Flash Point is a fast-paced, action-packed cop drama. It sounds cliché but it could not be truer.
Director Wilson Yip first came to the Toronto International Film Festival with his hard-hitting SPL (a.k.a. Kill Zone). Teaming once again with Donnie Yen, Yip returns to the big screen with an in your face, non-stop round of fisticuffs. Yen coordinates the battle sequences and does his own stunts, producing seamless violence and break-neck sequences.
Yen chose to employ Mixed Martial Arts (MMA) in all the scenes. As the name suggests, the performers use a variety of fighting techniques from different martial arts to defend against and takedown their opponents. This style of fighting is highly engaging and exhilarating to watch.
Detective Jun Ma (Yen) has been involved in 14 operations this year and averages injuring 2.8 people per operation. Currently, his attention is focused on three drug-dealing brothers: Archer (Lui Leung-Wai), Tony (Collin Chou) and Tiger (Yu Xing). Jun’s partner, Wilson (Louis Koo), has infiltrated the gang and gained their trust; but when they discover his secret, he is left crippled by a failed murder attempt. Regardless, the gang is too dangerous to be left on the street and it is up to Jun and Wilson to make the city safe again.
Yip admits it was not always easy communicating with Yen because he has his own plans for scenes and does not usually want to compromise his vision to match that of the director’s. Watching, though, everything flows so smoothly you could not imagine a better way of staging or filming the action.

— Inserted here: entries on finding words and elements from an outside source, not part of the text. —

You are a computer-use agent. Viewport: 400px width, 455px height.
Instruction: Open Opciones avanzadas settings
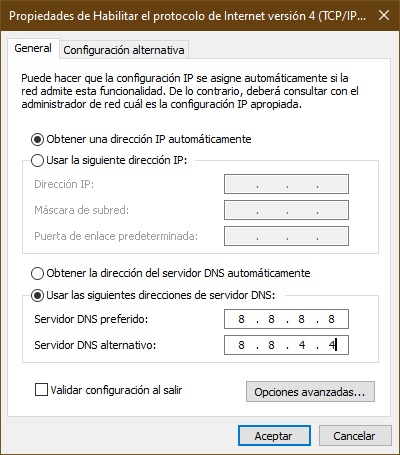tap(310, 392)
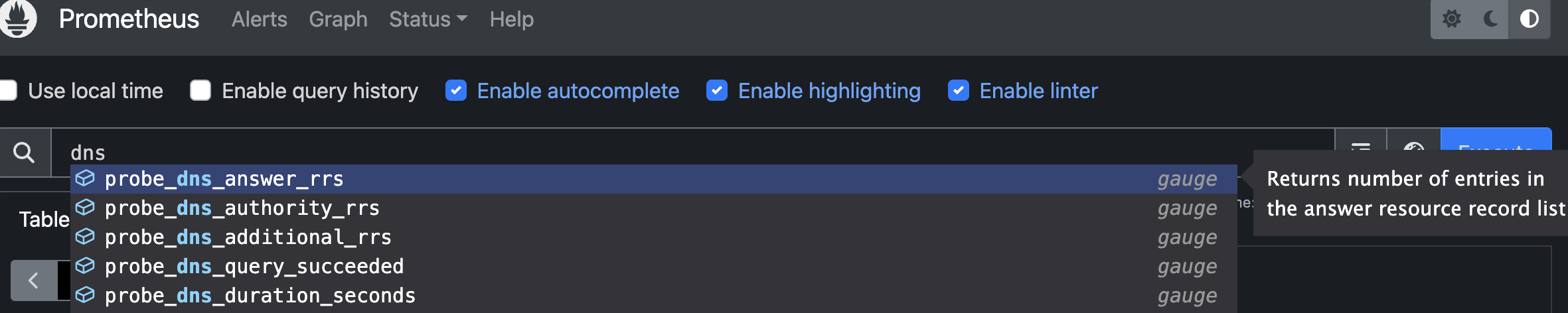Click the format expression icon
Screen dimensions: 1568x313
(1361, 147)
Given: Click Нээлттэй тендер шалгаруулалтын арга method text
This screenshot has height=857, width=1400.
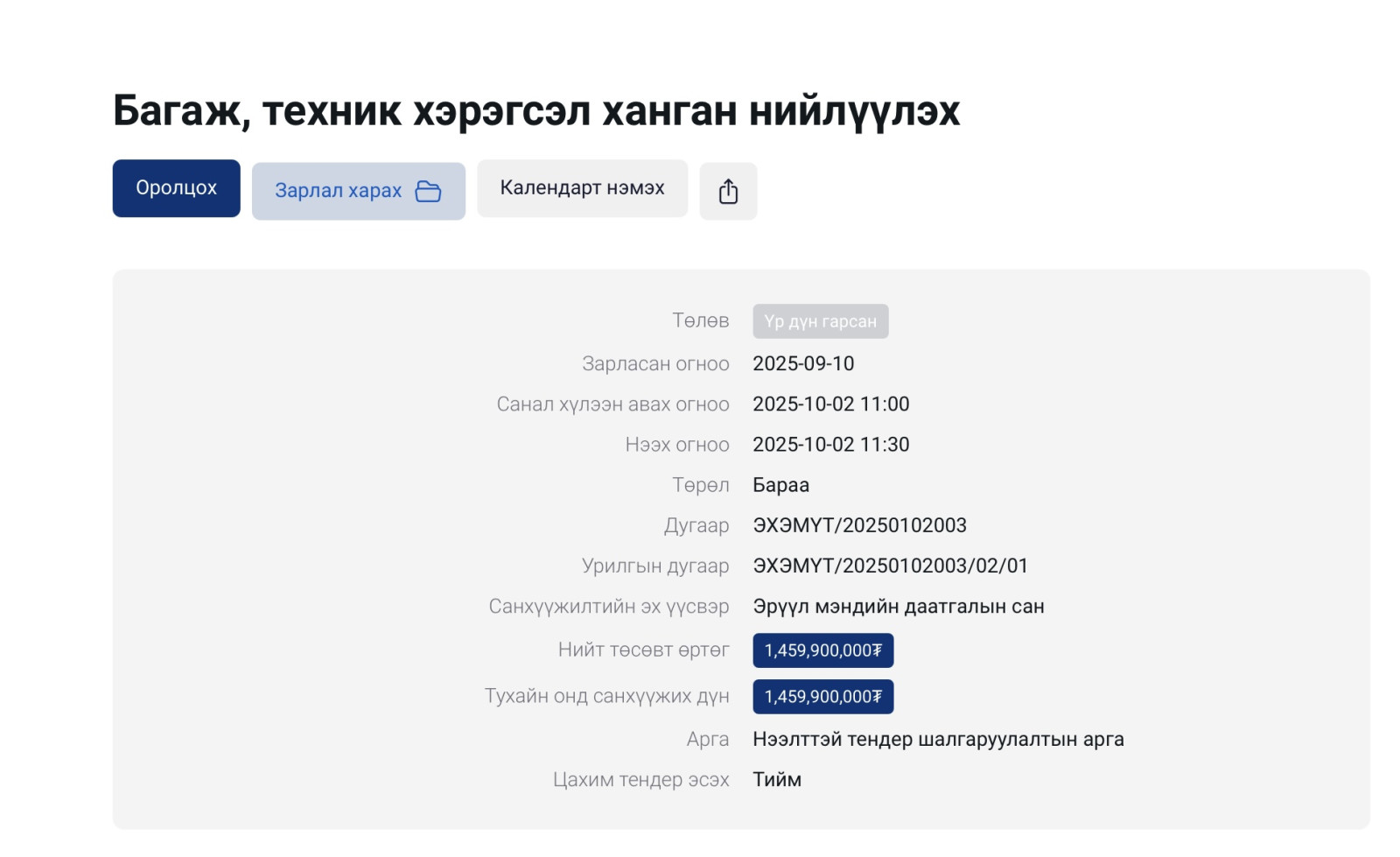Looking at the screenshot, I should [x=938, y=739].
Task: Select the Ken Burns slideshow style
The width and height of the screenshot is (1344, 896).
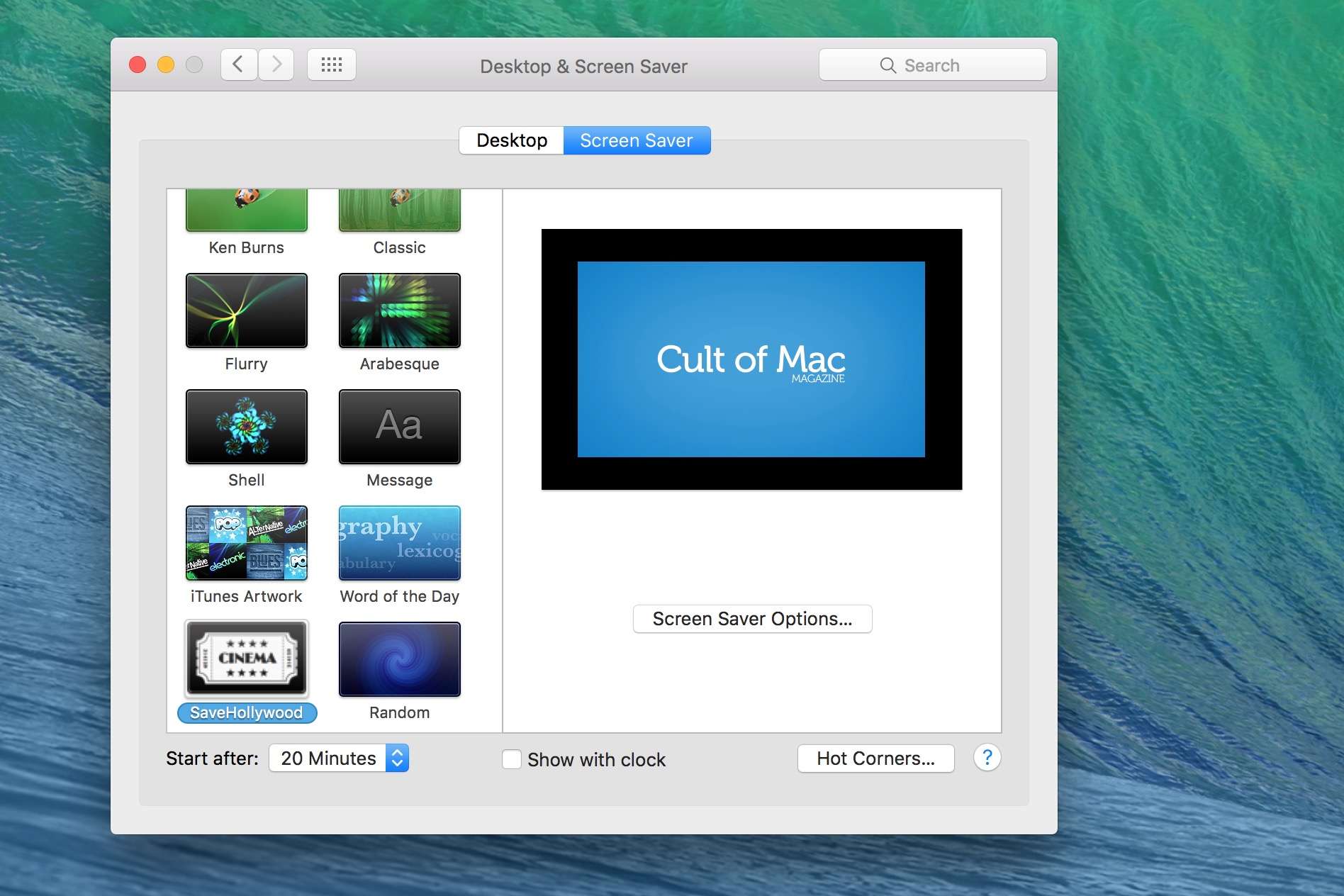Action: pyautogui.click(x=246, y=211)
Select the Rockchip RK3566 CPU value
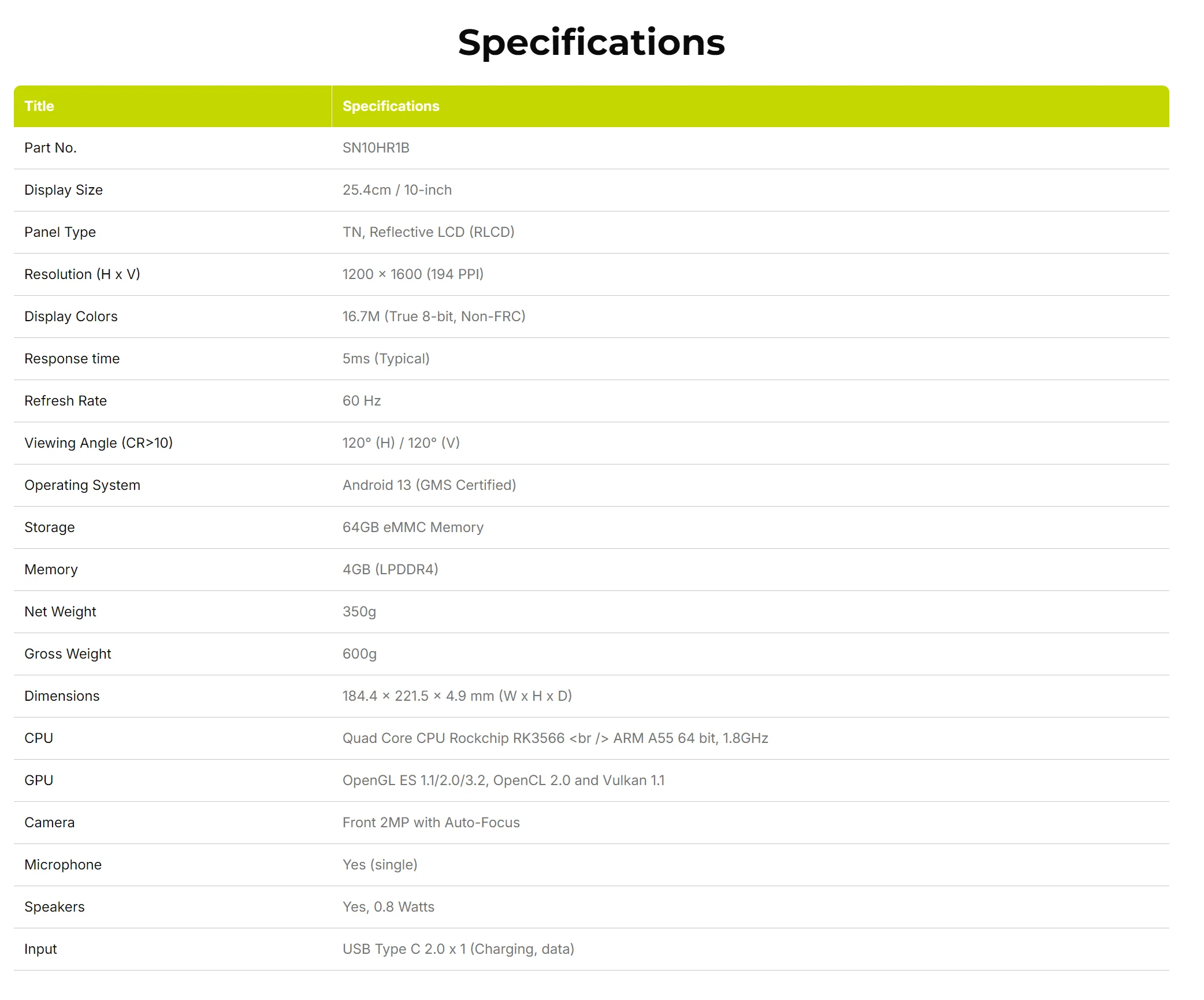Image resolution: width=1204 pixels, height=1000 pixels. point(555,738)
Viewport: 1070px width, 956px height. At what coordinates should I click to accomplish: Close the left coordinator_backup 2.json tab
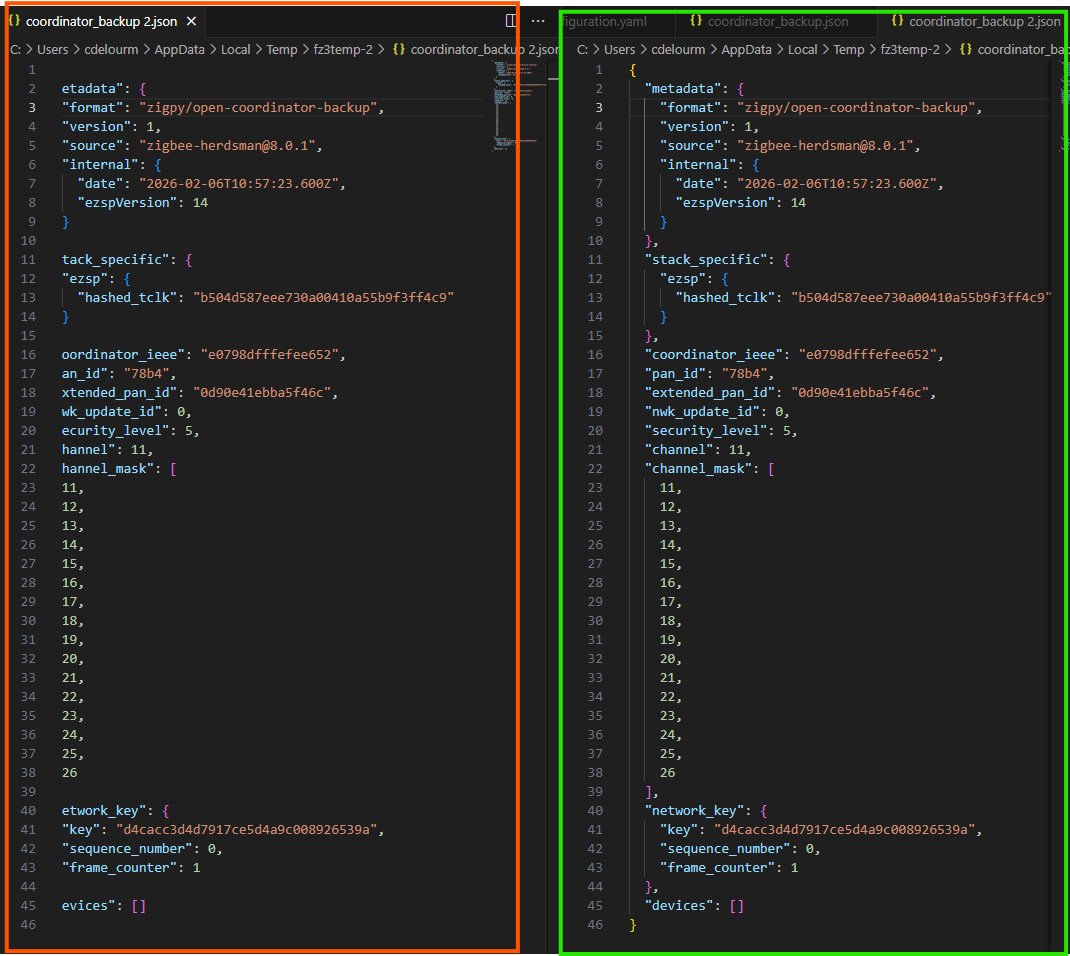(192, 21)
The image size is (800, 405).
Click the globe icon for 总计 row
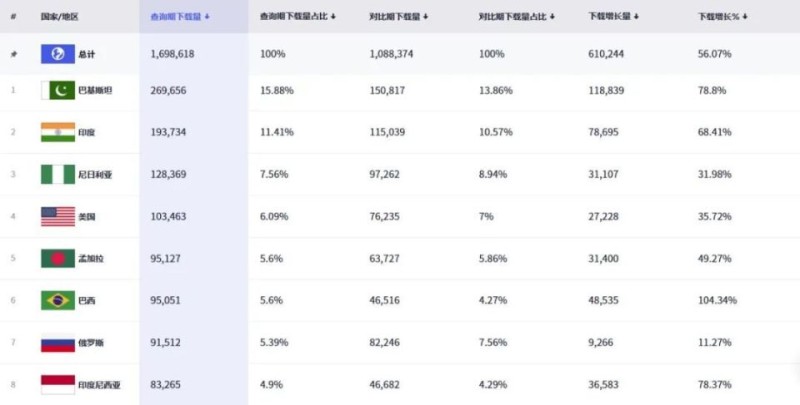(x=58, y=54)

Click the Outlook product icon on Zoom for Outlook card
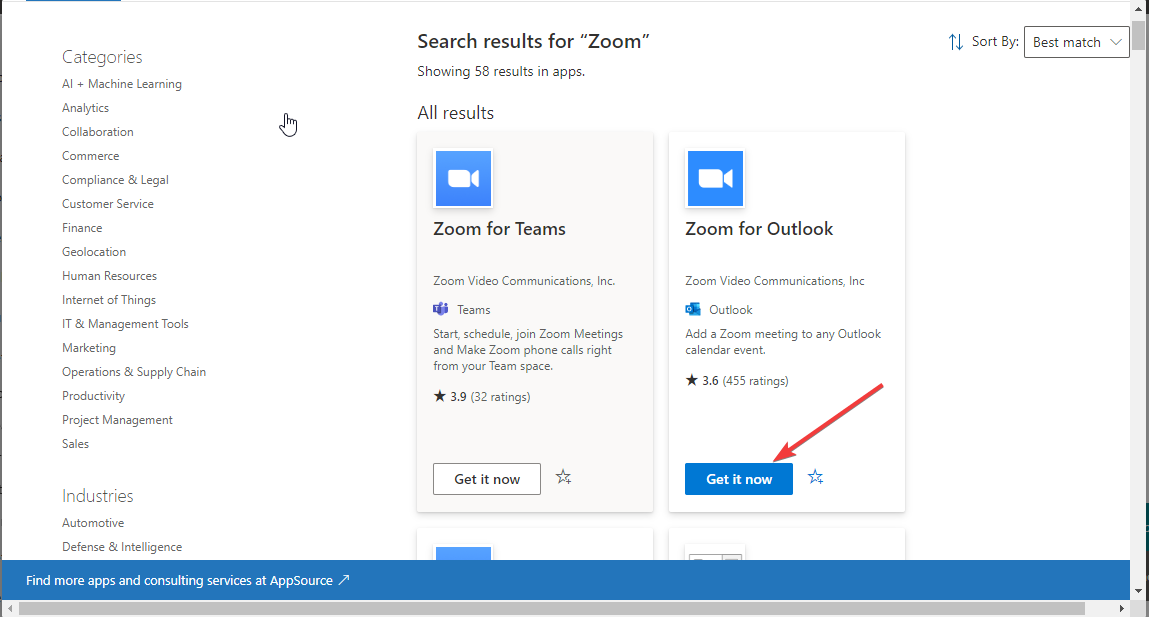pos(692,309)
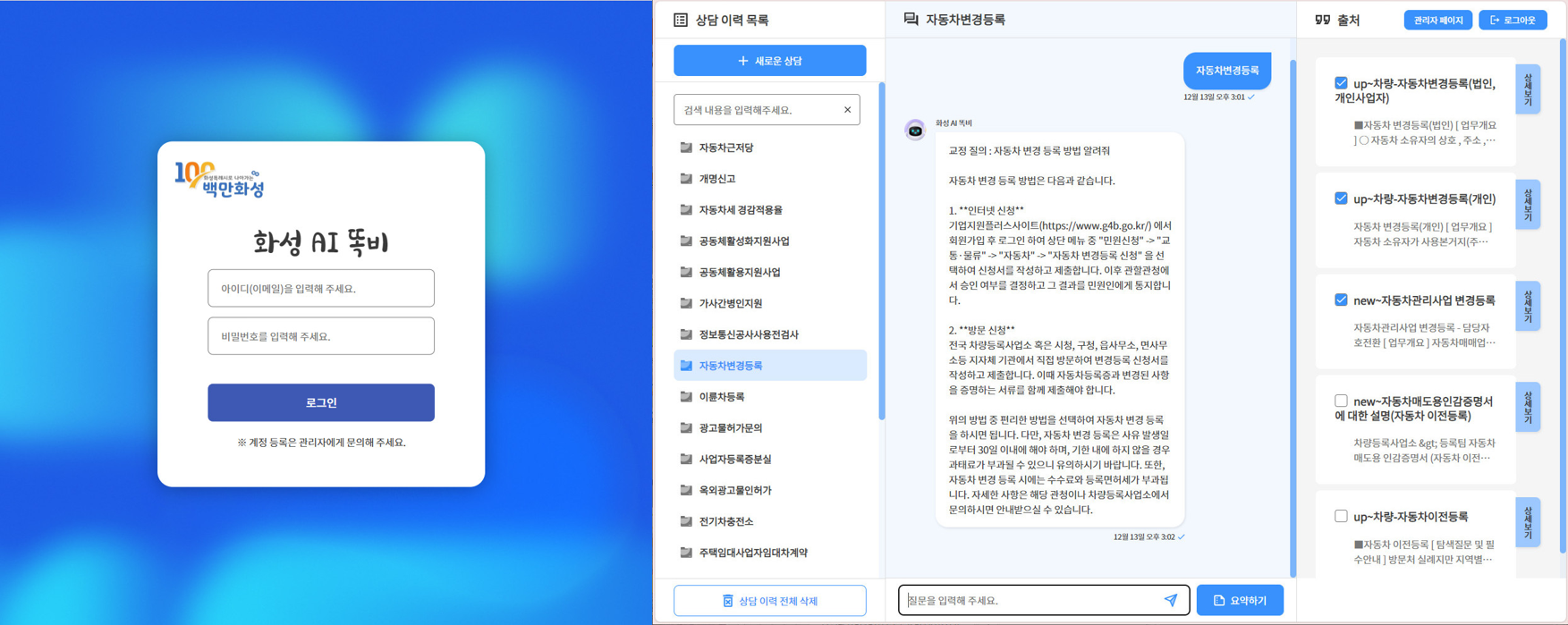Click the 화성 AI 똑비 robot avatar
Viewport: 1568px width, 625px height.
915,131
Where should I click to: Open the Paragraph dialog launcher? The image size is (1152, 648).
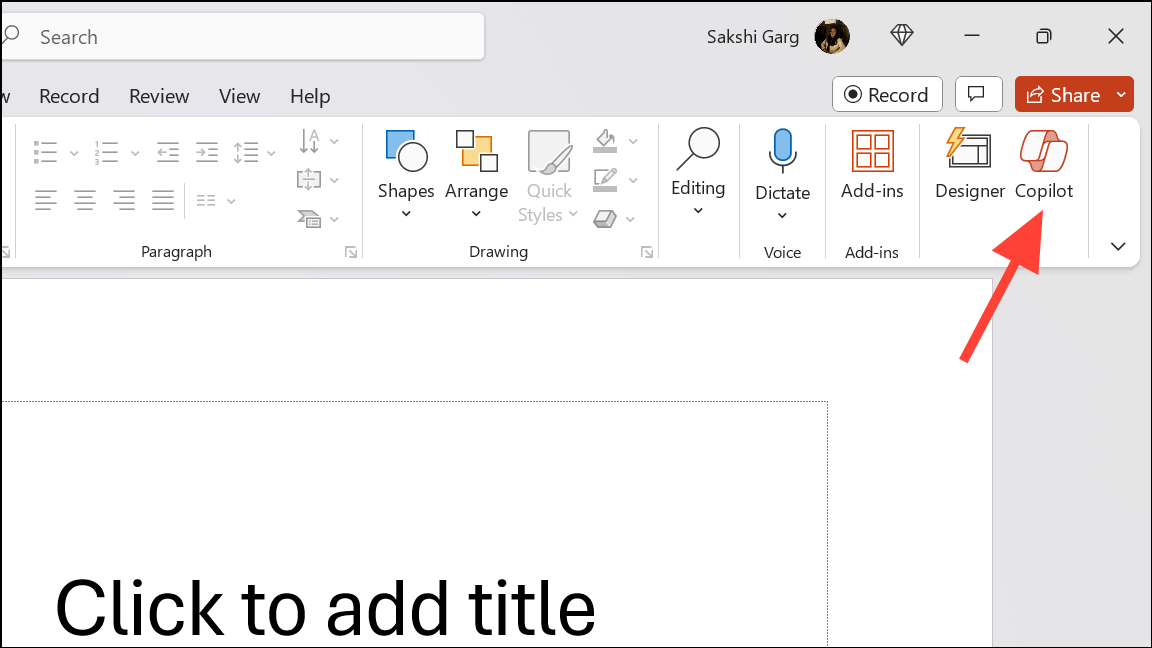350,251
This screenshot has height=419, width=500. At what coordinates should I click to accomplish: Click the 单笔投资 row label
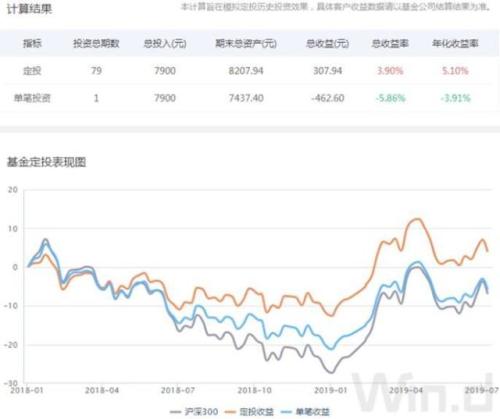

The rapid-fire editing enhances the intensity but does not disorient viewers to the point of the action being indecipherable. On the contrary, it is impossible to take your eyes off the screen for fear of missing any of the impressive feats of the actors.
The awe of Flash Point is not the result of special effects or pyrotechnics; it is the agility and ability of its very talented stars. This is a welcome change.